Star World Premiere HD
- Country: India
- Broadcast area: India
- Network: Disney Star
- Headquarters: Mumbai

Programming
- Language: English
- Picture format: 1080i (HDTV)

Ownership
- Owner: The Walt Disney Company India
- Sister channels: Star World

History
- Launched: 24 September 2013; 12 years ago
- Closed: 15 March 2023; 3 years ago

= Star World Premiere HD =

Indian TV channel

Star World Premiere HD was a 24-hour Indian English-language television channel, owned by Disney Star. Launched on 24 September 2013, it primarily aired popular shows from the United States and the United Kingdom. It closed on 15 March 2023, along with Star World and Star World HD.

==History==
Star World Premiere launched in India on 24 September 2013. Broadcasting in HD only, the premium, ad-free channel was available only by A la carte pay television.

The channel was a companion to Star World, to air the latest seasons of popular English shows in India within 24 hours of their US broadcast. As part of the marketing strategies for the channel, premiere episodes of the latest seasons of shows like Glee, Agents of S.H.I.E.L.D., Sleepy Hollow, The Blacklist etc. were aired in India a day before their US broadcast.

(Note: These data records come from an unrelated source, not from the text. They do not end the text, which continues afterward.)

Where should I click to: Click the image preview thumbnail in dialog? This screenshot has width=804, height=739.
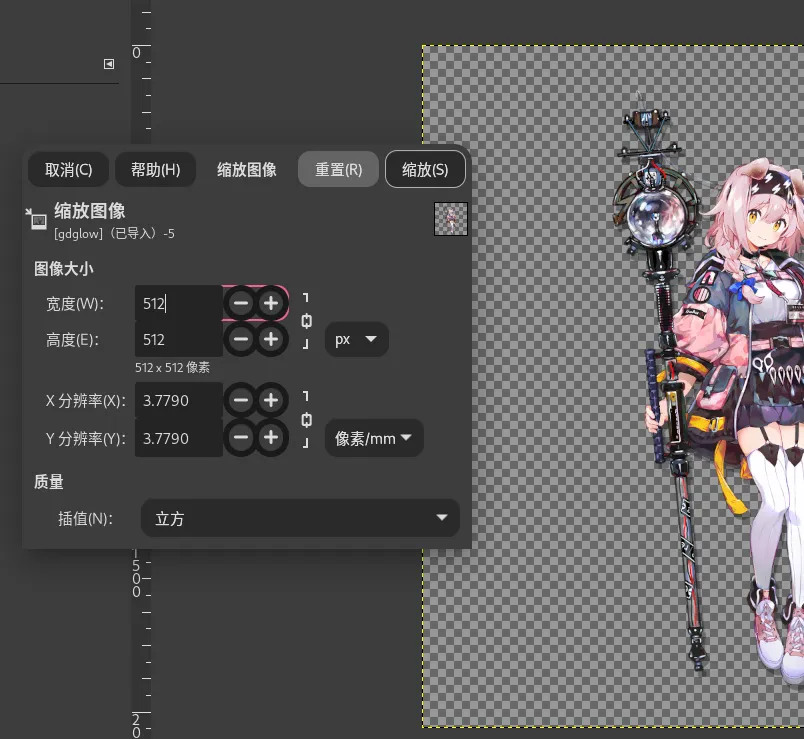coord(450,219)
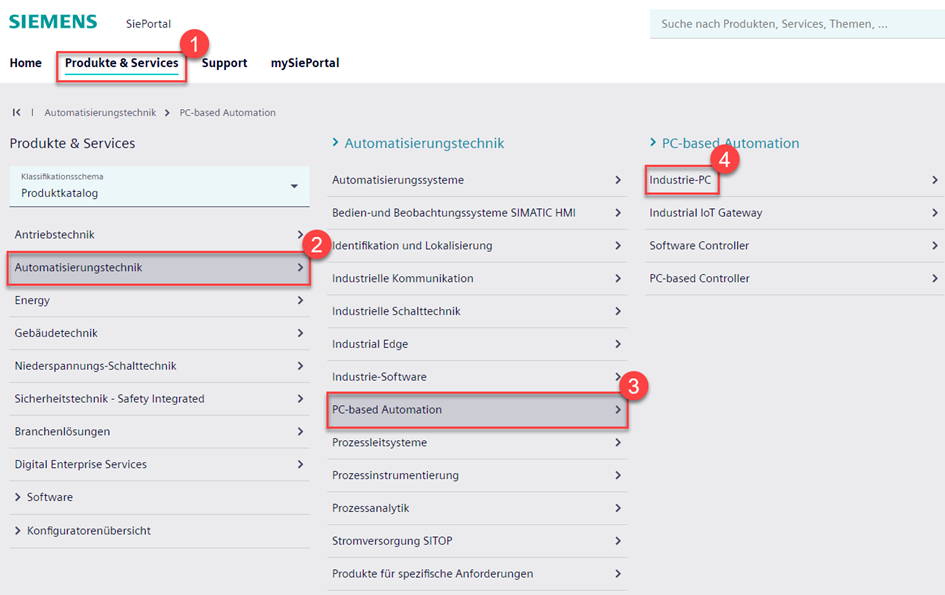
Task: Click the product search input field
Action: pyautogui.click(x=795, y=24)
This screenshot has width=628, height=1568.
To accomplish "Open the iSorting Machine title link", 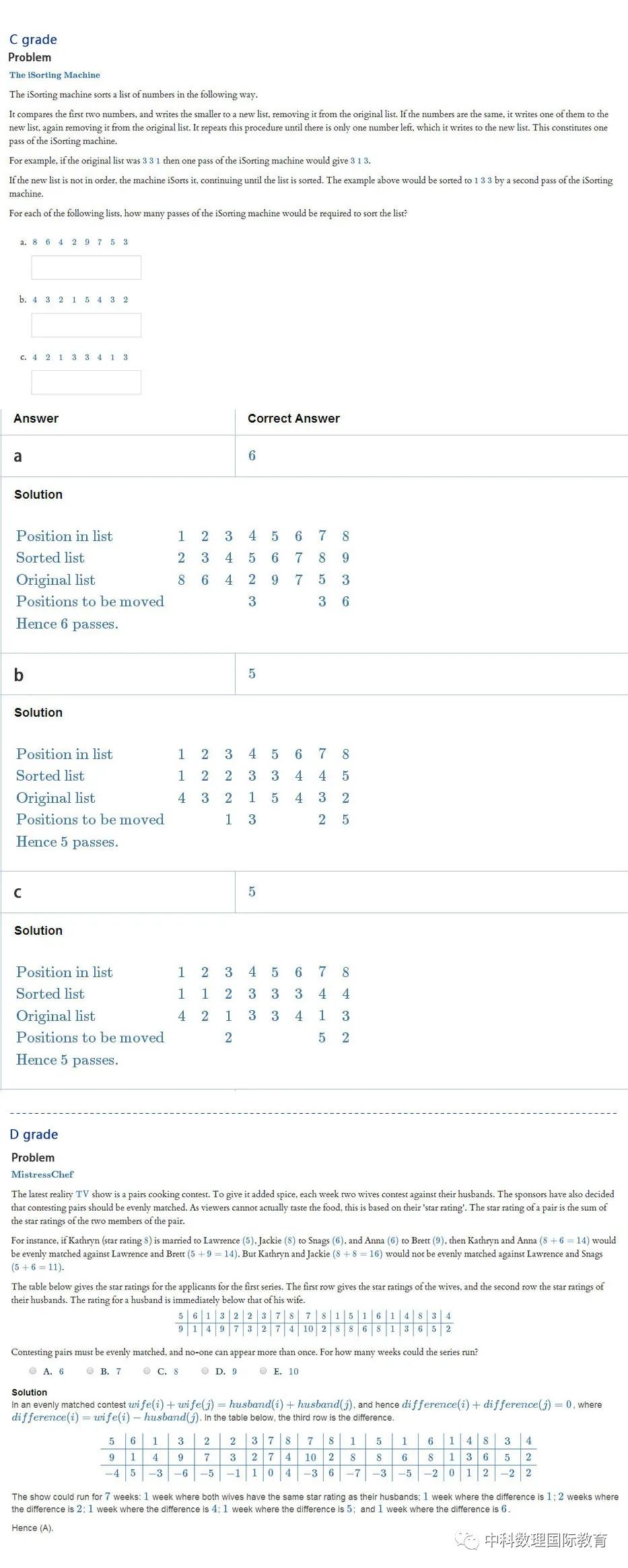I will tap(55, 75).
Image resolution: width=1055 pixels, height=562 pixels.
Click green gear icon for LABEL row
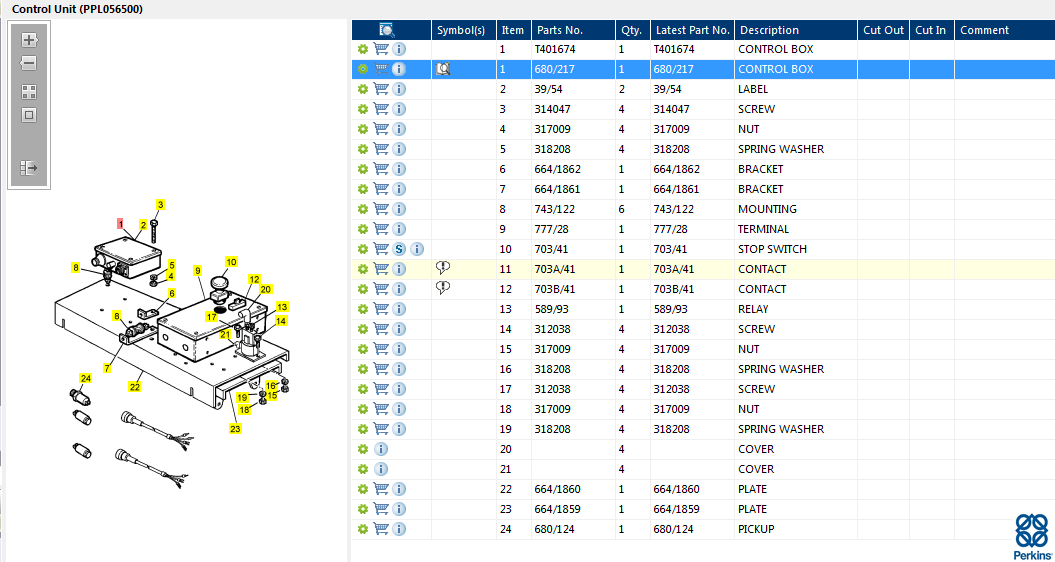pyautogui.click(x=363, y=89)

In October 2021, it was reported that Star India's this channel along with Star World (India) (both SD and HD feed) would shut down on 30 November 2021, though it was delayed over a year due to delays in implementation of new tariff rules by TRAI. The channel shut down on 15 March 2023.

==International distribution==
Star World Premiere launched in Sri Lanka in 2015, replacing Star Movies HD. The Sri Lankan market was initially considered to be profitable due to the lack of American programming broadcasters in the country, but the channel was later pulled due to the lack of viewership.

==Programming==

The channel mainly aired shows from the US, along with a few popular British series. A few of these shows were later aired in syndication on Star World.